= Julia Solis =

American writer and photographer

Julia Solis is a writer and photographer who investigates ruined urban spaces. She is the founder of two arts organizations: Dark Passage and Ars Subterranea, both of which are dedicated to exploring and exposing New York City ruins and underground spaces.

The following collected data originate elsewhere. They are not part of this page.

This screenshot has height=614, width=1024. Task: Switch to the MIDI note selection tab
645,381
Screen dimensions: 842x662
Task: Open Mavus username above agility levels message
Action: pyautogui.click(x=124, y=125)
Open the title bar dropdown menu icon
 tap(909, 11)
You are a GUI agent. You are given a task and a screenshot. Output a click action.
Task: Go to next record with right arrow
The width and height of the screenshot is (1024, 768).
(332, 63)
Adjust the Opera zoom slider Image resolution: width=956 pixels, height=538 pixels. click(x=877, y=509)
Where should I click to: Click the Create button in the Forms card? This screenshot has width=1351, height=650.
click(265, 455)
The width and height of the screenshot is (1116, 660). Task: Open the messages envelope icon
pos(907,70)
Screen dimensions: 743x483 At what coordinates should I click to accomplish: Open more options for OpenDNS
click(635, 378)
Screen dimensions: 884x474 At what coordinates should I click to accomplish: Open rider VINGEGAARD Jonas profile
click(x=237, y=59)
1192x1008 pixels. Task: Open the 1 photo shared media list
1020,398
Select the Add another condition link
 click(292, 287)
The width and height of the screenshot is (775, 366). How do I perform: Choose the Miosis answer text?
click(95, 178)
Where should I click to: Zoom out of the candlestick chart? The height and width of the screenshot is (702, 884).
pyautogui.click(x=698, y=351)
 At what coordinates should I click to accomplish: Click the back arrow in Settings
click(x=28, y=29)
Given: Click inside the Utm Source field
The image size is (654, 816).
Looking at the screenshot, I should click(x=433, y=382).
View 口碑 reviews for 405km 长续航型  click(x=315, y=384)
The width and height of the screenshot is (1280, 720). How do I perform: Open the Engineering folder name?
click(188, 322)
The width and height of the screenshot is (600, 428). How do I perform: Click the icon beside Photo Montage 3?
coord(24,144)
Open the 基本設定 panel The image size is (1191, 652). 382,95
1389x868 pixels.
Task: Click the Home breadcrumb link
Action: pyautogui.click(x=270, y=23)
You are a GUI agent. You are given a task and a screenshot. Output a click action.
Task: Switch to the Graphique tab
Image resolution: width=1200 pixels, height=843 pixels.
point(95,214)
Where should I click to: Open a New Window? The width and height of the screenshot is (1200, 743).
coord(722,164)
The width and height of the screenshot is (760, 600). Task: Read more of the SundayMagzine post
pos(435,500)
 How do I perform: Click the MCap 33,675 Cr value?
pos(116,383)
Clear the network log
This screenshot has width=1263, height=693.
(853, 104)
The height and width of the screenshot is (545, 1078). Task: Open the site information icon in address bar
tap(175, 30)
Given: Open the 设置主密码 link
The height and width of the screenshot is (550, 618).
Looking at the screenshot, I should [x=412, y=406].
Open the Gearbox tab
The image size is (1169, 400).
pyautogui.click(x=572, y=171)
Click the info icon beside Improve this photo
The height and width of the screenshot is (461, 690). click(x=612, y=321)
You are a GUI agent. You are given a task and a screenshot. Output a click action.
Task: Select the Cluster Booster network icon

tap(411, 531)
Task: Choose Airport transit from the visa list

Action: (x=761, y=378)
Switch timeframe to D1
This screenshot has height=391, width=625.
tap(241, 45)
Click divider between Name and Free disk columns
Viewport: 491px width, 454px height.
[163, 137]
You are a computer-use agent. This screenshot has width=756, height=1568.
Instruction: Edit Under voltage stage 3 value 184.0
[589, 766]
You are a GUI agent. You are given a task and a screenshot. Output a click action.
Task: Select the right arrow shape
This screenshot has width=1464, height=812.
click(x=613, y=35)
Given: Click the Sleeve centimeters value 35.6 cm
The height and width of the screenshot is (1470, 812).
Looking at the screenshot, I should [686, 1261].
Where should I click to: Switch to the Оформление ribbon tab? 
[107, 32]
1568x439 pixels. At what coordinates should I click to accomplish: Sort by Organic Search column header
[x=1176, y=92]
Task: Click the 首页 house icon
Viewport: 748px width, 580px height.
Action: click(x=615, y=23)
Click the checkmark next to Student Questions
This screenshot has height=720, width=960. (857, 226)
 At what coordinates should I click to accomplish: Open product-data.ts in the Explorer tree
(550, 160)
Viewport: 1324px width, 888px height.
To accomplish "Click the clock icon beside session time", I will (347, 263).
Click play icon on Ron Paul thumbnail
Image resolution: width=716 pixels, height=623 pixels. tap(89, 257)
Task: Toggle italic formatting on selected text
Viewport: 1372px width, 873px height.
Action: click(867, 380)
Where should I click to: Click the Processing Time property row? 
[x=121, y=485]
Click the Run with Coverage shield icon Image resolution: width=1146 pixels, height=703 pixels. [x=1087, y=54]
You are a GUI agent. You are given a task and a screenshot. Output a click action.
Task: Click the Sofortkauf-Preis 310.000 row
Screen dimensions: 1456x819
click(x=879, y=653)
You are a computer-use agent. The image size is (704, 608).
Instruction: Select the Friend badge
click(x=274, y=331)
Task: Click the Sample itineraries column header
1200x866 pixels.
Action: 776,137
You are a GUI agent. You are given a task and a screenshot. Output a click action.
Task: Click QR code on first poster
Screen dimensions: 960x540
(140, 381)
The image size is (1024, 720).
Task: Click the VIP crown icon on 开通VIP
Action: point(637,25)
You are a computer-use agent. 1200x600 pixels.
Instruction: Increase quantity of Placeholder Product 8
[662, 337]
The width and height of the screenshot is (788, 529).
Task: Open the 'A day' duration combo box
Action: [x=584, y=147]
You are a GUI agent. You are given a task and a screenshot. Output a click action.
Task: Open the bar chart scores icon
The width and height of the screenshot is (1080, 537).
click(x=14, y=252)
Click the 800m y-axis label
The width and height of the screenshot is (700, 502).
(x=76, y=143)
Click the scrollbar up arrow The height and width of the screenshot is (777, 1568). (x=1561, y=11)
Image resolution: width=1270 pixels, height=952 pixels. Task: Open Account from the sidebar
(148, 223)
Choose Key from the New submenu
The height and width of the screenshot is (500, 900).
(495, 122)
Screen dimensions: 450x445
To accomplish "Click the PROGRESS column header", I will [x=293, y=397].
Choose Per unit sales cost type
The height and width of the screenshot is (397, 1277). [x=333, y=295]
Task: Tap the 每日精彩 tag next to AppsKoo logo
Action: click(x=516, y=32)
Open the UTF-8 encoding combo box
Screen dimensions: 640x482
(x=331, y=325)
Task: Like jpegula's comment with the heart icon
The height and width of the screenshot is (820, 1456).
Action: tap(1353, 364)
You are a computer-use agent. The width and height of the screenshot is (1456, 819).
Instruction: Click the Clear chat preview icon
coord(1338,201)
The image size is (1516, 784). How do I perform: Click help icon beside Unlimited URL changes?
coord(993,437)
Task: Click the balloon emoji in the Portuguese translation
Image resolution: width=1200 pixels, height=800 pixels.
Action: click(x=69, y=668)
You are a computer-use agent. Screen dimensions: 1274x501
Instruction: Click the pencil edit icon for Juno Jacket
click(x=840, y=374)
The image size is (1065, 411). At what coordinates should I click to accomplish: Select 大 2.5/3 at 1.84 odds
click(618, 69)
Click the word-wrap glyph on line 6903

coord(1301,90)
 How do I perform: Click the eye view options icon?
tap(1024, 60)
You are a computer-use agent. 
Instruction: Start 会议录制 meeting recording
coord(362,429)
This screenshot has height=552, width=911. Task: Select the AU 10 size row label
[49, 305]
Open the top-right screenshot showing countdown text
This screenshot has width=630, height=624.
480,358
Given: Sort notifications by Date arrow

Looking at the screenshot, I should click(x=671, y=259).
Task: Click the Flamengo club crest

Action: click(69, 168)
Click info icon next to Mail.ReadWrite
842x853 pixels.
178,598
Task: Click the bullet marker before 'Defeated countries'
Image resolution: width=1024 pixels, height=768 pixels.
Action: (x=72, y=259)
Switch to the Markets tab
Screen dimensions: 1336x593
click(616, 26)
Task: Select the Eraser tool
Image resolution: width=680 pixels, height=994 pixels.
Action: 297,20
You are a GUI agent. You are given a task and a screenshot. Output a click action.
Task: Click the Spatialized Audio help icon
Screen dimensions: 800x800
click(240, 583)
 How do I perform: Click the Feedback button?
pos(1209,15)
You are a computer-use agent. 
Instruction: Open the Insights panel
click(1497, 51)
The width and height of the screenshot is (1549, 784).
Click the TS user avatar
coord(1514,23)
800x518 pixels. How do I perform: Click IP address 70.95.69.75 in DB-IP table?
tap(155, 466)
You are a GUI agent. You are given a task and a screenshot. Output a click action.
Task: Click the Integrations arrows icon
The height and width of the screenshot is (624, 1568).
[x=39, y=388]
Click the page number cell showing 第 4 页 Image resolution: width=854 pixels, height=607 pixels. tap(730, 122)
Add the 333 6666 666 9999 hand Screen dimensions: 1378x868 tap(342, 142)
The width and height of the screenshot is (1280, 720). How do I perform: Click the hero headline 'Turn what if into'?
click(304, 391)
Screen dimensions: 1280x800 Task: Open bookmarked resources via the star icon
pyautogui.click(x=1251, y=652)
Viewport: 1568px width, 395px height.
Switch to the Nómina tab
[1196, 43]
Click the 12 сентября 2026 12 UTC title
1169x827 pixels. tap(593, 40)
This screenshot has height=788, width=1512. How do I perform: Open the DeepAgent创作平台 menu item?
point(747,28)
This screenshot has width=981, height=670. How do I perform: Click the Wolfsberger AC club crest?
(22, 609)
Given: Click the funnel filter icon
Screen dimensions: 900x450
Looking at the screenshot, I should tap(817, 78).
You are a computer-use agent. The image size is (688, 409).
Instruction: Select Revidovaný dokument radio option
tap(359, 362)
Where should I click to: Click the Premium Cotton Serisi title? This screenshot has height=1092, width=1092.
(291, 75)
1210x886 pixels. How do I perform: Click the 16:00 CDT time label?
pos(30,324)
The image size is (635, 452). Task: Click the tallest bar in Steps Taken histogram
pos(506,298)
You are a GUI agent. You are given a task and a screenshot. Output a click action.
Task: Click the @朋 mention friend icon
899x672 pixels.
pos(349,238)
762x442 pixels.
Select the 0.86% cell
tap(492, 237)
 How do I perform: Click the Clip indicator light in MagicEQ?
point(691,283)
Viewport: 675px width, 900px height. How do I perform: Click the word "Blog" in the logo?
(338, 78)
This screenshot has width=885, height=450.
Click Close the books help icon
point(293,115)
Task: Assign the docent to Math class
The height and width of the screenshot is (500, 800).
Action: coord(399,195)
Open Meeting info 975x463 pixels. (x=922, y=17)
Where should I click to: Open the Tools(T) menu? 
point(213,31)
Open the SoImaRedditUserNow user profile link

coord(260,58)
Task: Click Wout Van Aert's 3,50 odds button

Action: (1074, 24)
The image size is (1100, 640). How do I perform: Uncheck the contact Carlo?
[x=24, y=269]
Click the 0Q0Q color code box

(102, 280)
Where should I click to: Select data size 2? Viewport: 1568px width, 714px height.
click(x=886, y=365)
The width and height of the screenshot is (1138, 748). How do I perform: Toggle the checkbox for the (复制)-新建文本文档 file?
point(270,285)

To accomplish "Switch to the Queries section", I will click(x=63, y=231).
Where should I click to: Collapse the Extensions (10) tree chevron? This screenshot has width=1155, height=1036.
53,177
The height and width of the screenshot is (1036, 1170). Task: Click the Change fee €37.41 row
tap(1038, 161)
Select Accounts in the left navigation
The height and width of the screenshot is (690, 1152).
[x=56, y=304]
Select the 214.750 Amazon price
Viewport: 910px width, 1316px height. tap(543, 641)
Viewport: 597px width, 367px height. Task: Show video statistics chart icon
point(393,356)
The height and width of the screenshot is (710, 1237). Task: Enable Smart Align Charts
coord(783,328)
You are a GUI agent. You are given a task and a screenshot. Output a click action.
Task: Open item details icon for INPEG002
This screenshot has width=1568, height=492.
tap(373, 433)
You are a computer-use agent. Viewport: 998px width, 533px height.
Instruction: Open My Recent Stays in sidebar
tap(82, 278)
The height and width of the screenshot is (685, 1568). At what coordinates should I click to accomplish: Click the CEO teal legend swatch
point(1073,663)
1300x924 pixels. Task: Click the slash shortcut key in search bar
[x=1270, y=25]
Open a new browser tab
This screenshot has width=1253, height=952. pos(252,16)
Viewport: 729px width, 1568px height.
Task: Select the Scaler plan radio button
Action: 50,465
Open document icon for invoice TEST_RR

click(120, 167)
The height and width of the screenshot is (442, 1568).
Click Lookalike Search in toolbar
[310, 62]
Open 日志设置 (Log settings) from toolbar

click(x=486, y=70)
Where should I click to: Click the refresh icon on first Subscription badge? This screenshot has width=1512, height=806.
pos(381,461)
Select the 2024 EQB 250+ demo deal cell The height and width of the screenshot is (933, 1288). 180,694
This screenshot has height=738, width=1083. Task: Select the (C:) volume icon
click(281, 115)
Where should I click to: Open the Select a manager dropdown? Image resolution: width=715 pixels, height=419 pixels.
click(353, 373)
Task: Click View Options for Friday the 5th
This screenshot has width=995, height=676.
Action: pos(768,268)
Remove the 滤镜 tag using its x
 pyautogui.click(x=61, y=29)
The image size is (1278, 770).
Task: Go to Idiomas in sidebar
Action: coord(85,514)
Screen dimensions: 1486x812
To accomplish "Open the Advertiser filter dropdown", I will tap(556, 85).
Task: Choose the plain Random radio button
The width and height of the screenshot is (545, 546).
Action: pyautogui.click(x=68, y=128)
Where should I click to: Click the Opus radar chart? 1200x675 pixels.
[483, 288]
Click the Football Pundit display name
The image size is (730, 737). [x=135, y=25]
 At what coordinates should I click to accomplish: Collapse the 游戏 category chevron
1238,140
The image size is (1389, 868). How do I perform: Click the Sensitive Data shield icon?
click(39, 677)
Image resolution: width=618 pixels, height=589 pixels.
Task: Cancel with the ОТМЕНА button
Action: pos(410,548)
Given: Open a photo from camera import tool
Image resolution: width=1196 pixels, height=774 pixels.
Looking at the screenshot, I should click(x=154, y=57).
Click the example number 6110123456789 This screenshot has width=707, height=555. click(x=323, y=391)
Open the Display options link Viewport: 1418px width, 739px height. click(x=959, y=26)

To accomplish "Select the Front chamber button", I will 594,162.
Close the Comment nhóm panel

Solis wrote the book New York Underground and her photography book Stages of Decay (Prestel, 2013) shows abandoned American and European theaters. She is the executive producer of the film American Ruins.

==Publications==
===Publications by Solis===
- Funeral Play. Artist book on wood veneer and video for Anthology Film Archives.
- Scrub Station. Koja, 2006. ISBN 978-0970722423. Short stories.
- New York Underground: The Anatomy of a City. Routledge, 2007. ISBN 978-0415963107.
- Stages of Decay. Prestel, 2013. ISBN 978-3791348193. Photographs.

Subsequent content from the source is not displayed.